Below is an example of one of my dry bag backpacks that  has dual use for a carry-on bag

  During your air travel and connecting routes the size of the plane often will change so it is a good idea to do some homework on the different carry-on sizes allowed on the different planes you may be in.A good rule to follow is to start with a carry-on bag that will work on the smallest plane you will be boarding during the trip. I can go a week on a fishing trip without a toothbrush  so all of my non essential fishing items that wont fit in  my carry-on will go in my checked in luggage. I can always purchase a toothbrush but a nice fly rod in Honduras may be hard to find.The baggage I check  will contain the bulk of my flies, additional reels,  rods, lines, leaders, tools and larger items not allowed on plane. I use the space of my carry-on bag for fly fishing items that are allowed within. With the exception of camera, passport and necessary travel documents everything else for the trip is checked in baggage.

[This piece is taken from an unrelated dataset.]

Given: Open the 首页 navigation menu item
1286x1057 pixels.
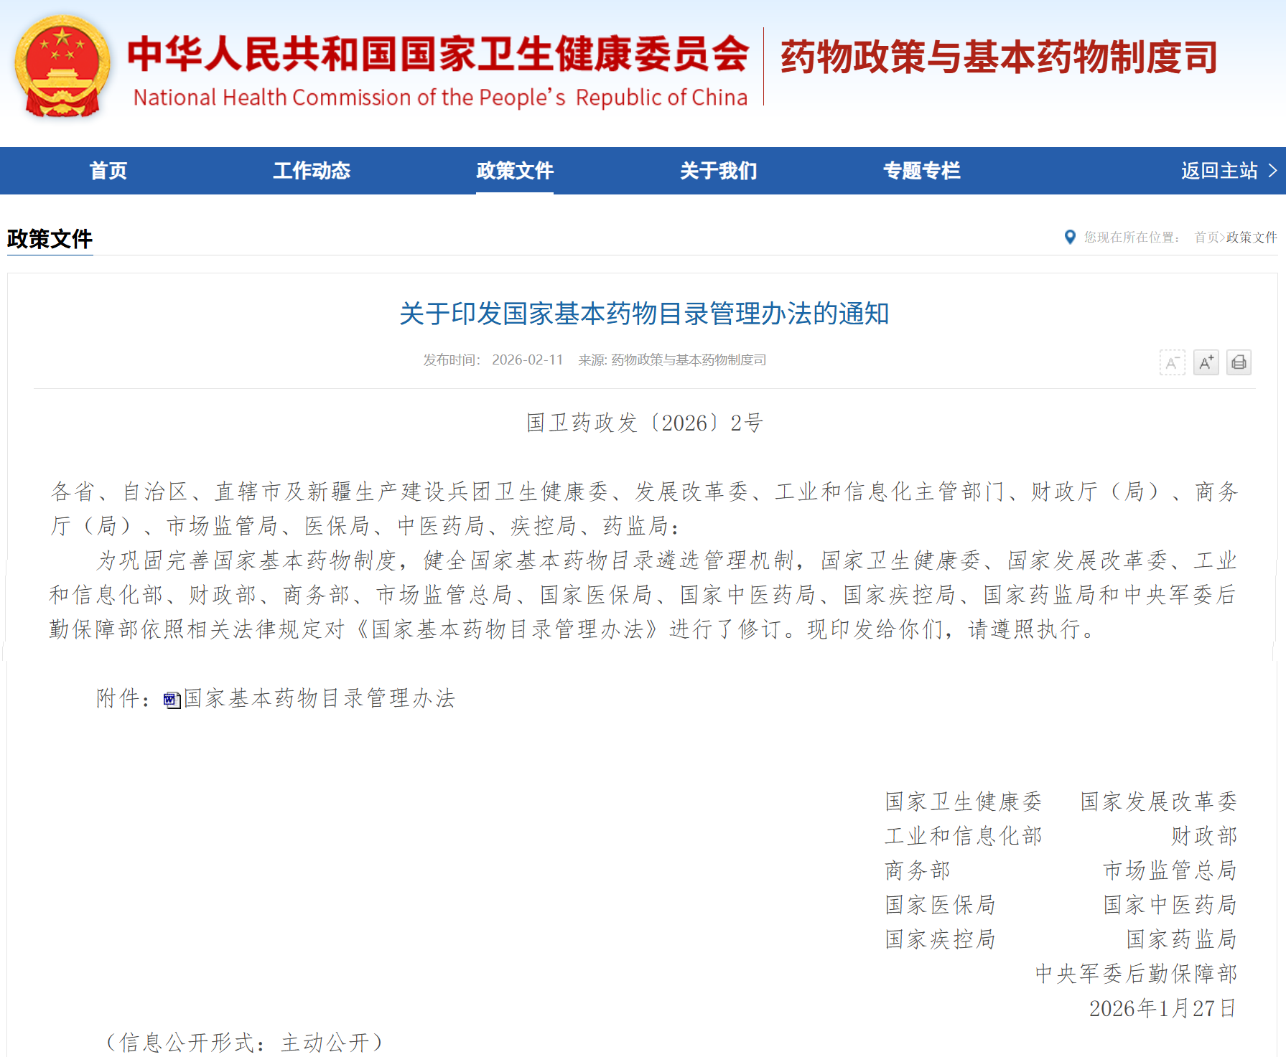Looking at the screenshot, I should (108, 171).
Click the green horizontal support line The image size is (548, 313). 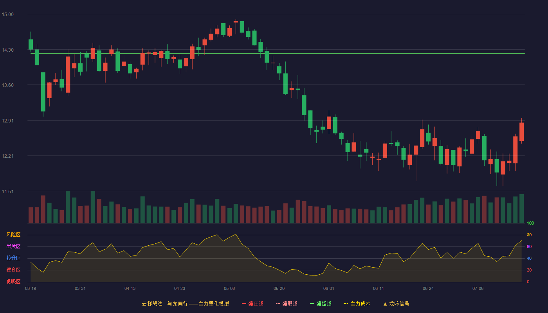click(278, 54)
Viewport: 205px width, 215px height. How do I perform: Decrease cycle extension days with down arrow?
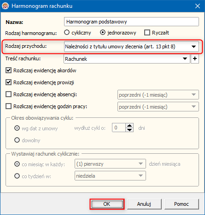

Anglers who travel via airplane will need to learn that airline employees will focus on the size and weight of your carry-on luggage and the T.S.A or security will focus on the content. It is always a good idea to contact the airline yourself before the day of departure and get the latest details regarding carry-on rules. T.S.A has a web page that will help keep destination fly fishing anglers up to date on the current "what you may carry-on" regulations. Keep in mind that there may be some T.S.A agents that interpret items differentially than other agents. I have found if you abide by the T.S.A current published guidelines and treat the agents with respect there are few surprises, Here is a link that will inform fly rod anglers of the current carry-on T.SA guidelines.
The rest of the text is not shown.